Elbette, hangi kitabı ne zaman isterseniz okuyabilirsiniz ama birisi doğru anda doğru kitabı okuduğunda bu onun hayatını derinden etkileyerek değişimler yaratabilen bir güç haline gelebilir. Kitapların gücü bu noktada da karşımızda duruyor ve kullanılmayı bekliyorlar. Yeni fikirler üretmek, ilham almak, daha derinlemesine düşünebilmek için okumayı asla ertelemeyin.
Einstein “düşünce deneyimi” olarak adlandırdığı ve aklındaki tüm fikirleri hayata geçirmesine olanak sağlayan bir yöntem geliştirmişti. Yetenek demek daha doğru olabilir aslında. Düşünce deneyimi ile büyük deha aklına düşen her fikri hayal ederek gözünde canlandırır, ona mental olarak canlılık verir ve bu sayede hayata geçirirken daha rahat hareket ederdi. Einstein’a göre, “Hayal gücü her şey demektir. Sizi bekleyen güzelliklerin bir fragmanı gibidir. Hayal gücü bilgiden bile daha önemlidir.” Aklınızdaki bir fikri somutlaştırmayı denediğinizde daha net sonuçlara eriştiğinizi siz de göreceksiniz!
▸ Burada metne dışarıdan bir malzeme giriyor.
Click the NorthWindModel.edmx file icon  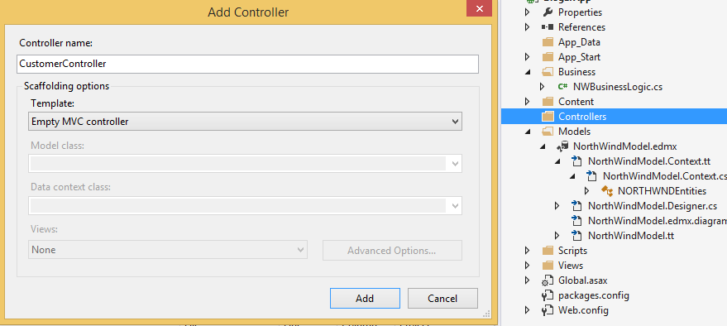click(x=562, y=146)
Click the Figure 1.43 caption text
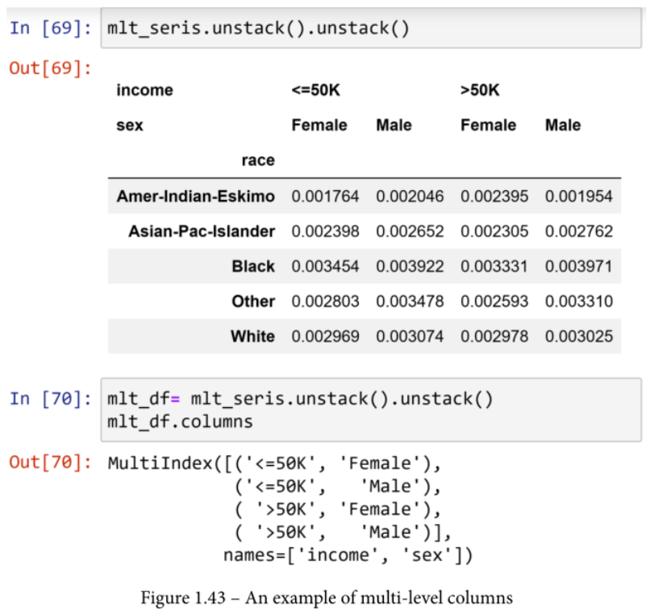Image resolution: width=650 pixels, height=611 pixels. pos(327,597)
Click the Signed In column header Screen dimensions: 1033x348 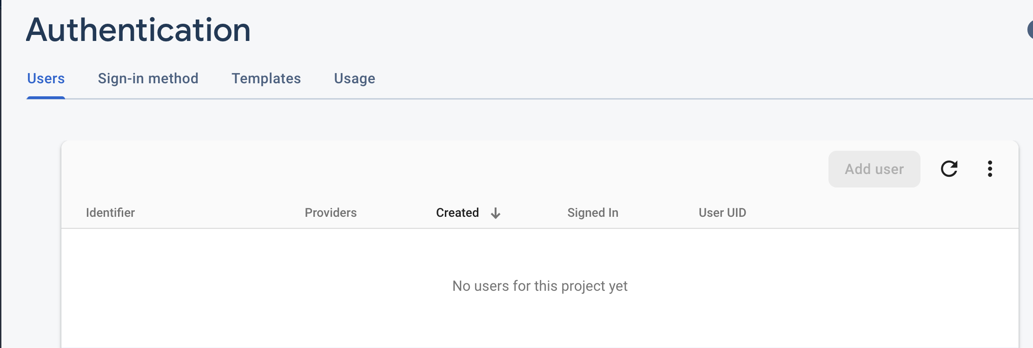coord(593,213)
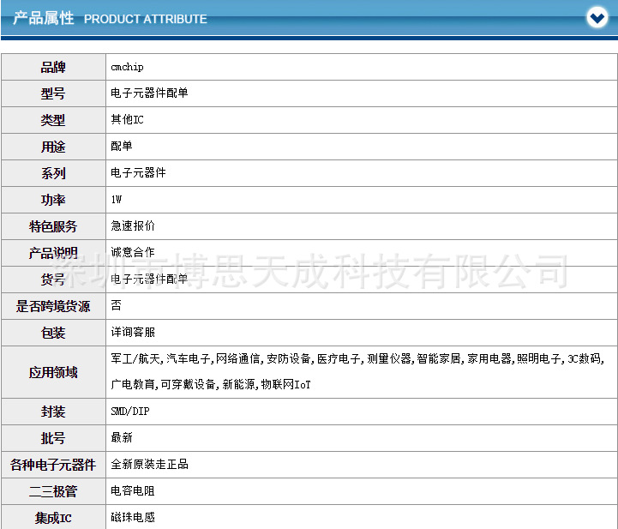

Zayıf noktalarınızı bir güç kaynağı olarak kullanmanız mümkün. Einstein çocukluk dönemini oldukça zor geçirdi, sosyal ortamlarda son derece sıkıntı yaşayan, uyum sağlayamayan bir bireydi. Baron-Cohen gibi uzmanlar, Einstein'ın hafif bir otizm biçimi olan Asperger Sendromu'na (AS) tutulmuş olabileceği hipotezini ileri sürdüler. Bu kişiler sosyal açıdan uzak, duygusal olarak kopmuş, sosyal ve duygusal iletişim eksikliği gibi toplumsal olarak uygun olmayan davranışlar sergiliyor. Ancak, Asperger Sendromu'nun bir başka özelliği, tek bir konu veya nesne üzerinde obsesif bir ilgi. Dolayısıyla, Einstein sosyalleşmeye çok az ilgi duyduğu halde, yetenekli zihninden iyi bir şekilde faydalanırken yalnızlık içinde zevk aldı. Böylece sonsuz merak ve odaklanma yeteneği ile evrenin şifresini gözler önüne serdi.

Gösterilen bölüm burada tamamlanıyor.